She said, sharply, “Elvex.”
The robot’s head turned toward her smoothly. “Yes, Dr. Calvin?”
“How do you know you have dreamed?”
“It is at night, when it is dark, Dr. Calvin,” said Elvex, “and there is suddenly light, although I can see no cause for the appearance of light. I see things that have no connection with what I conceive of as reality. I hear things. I react oddly. In searching my vocabulary for words to express what was happening, I came across the word ‘dream.’
Studying its meaning I finally came to the conclusion I was dreaming.”
“How did you come to have ‘dream’ in your vocabulary, I wonder.”

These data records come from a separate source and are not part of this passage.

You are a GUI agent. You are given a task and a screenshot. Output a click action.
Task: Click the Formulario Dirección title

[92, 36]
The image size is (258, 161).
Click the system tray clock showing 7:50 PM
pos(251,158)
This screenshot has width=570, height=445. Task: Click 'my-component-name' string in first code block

Linda said, quickly, waving the robot silent, “I gave him a human-style
vocabulary. I thought—”
“You really thought,” said Calvin. “I’m amazed.”
“I thought he would need the verb. You know, ‘I never dreamed that—’ Something like that.”
Calvin said, “How often have you dreamed, Elvex?”
“Every night, Dr. Calvin, since I have become aware of my existence.”
“Ten nights,” interposed Linda, anxiously, “but Elvex only told me of it this morning.”
“Why only this morning, Elvex?”
“It was not until this morning, Dr. Calvin, that I was convinced that I was dreaming. Till then, I had thought there was a flaw in my positronic brain pattern, but I could not find one. Finally, I decided it was a dream.”
“And what do you dream?”
“I dream always very much the same dream, Dr. Calvin. Little details are different, but always it seems to me that I see a large panorama in which robots are working.”
“Robots, Elvex? And human beings, also?”
“I see no human beings in the dream, Dr. Calvin. Not at first. Only robots.”
“What are they doing, Elvex?”
“They are working, Dr. Calvin. I see some mining in the depths of the Earth, and some laboring in heat and radiation. I see some in factories and some undersea.”
Calvin turned to Linda. “Elvex is only ten days old, and I’m sure he has not left the testing station. How does he know of robots in such detail?”
Linda looked in the direction of a chair as though she longed to sit down, but the Old Woman was standing and that meant Linda had to stand also. She said, faintly, “It seemed to me important that he know about robotics and its place in the world. It was my thought that he would be particularly adapted to play the part of overseer with his—his new brain.”
“His fractal brain?”
“Yes.”
Calvin nodded and turned back to the robot. “You saw all this—undersea, and underground, and aboveground—and space, too, I imagine.”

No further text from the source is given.